Schools with larger endowments can take more investing risks, said Matthew Spiegel, a finance professor at the Yale School of Management, because they can afford to “gamble a bit more” in the hopes of earning a higher return. While smaller endowments saw higher returns than larger endowments during the recession because they were less heavily invested in alternative assets, larger endowments have begun once again to outperform their smaller counterparts, the study said.

Alternative assets as a group generated an average return of only 0.5 percent in fiscal 2012, according to the study. Despite their tepid performance, universities nationwide allocated an average of 54 percent of their endowments toward alternative assets, up from 53 percent in fiscal 2011. International equities produced the lowest returns, at -11.8 percent in the latest fiscal period, while fixed income saw the highest returns with an average of 6.8 percent.

Though larger endowments like Yale’s saw the highest results, fixed income is not an asset class favored by Yale’s endowment, which leans heavily toward more risky investments like private equity and hedge funds.

Spiegel said that fixed income, which includes government bonds, generally sees lower returns than other asset classes on an average year because it is a low-risk investment. The higher returns from fixed income are not indicative of an underlying trend, and are merely the result of governments and federal banks distorting markets in an effort to “sustain the global economy,” Jarvis said.

Experts said markets have looked more promising in fiscal 2013, which Jarvis said has been characterized so far by rebounding public equity performance and the “rotation out” of fixed income. Still, Jarvis noted that it is unclear whether Yale’s endowment will see better results this year since Yale has not heavily invested in either of those asset classes.

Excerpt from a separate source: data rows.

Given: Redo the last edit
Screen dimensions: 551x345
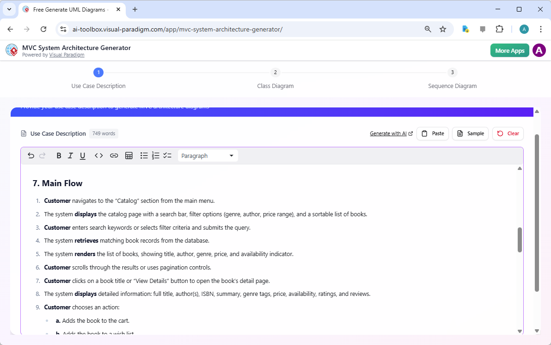Looking at the screenshot, I should pyautogui.click(x=42, y=156).
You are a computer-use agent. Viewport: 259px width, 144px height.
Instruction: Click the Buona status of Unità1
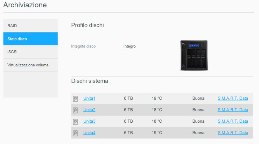(198, 99)
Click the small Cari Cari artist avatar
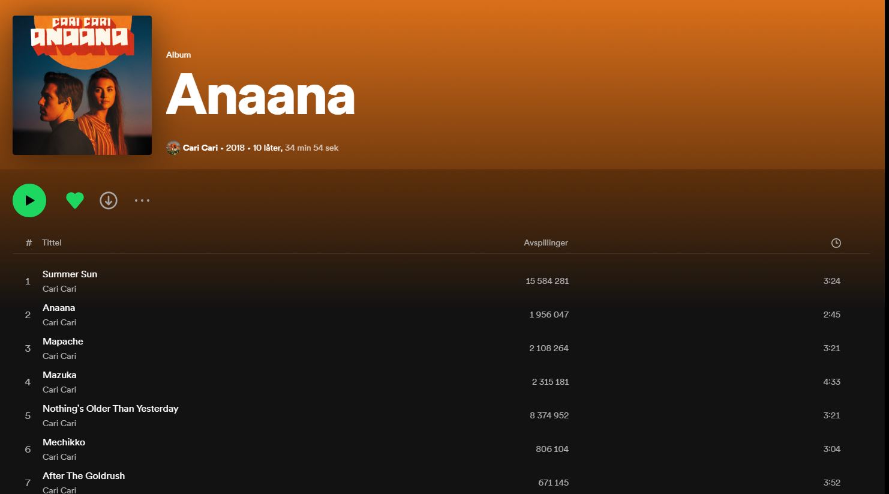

Prior to the onset of the economic recession in 2008, Yale’s investment model propelled the endowment to returns of around or above 20 percent during the “boom years” of the mid-2000s. Jarvis said it is possible that the era of exceptional endowment returns ended with the financial crisis, adding that universities could be entering a period of more “subdued returns.” He said more modest returns in recent years have proved challenging for many universities.

“They’re absolutely struggling,” Jarvis said. “When you’ve got a flat year when the endowment does not increase and you’re still spending at 4 to 5 percent, that’s a real challenge.”

But the trend toward alternative assets, pioneered by Yale’s Chief Investment Officer David Swensen as early as 1990, “has not peaked yet,” said Jarvis. Newly appointed Provost Benjamin Polak said Swensen’s investment strategies have become “the gold standard for how to manage endowments,” so much so that it has become harder to beat the market because so many managers are using the same methods.

Over the long term, college endowments have still performed better than most market indexes, the study showed, citing an average return of 6.2 percent over the past 10 years for endowments compared to a 5.6 percent return for the S&P 500 index.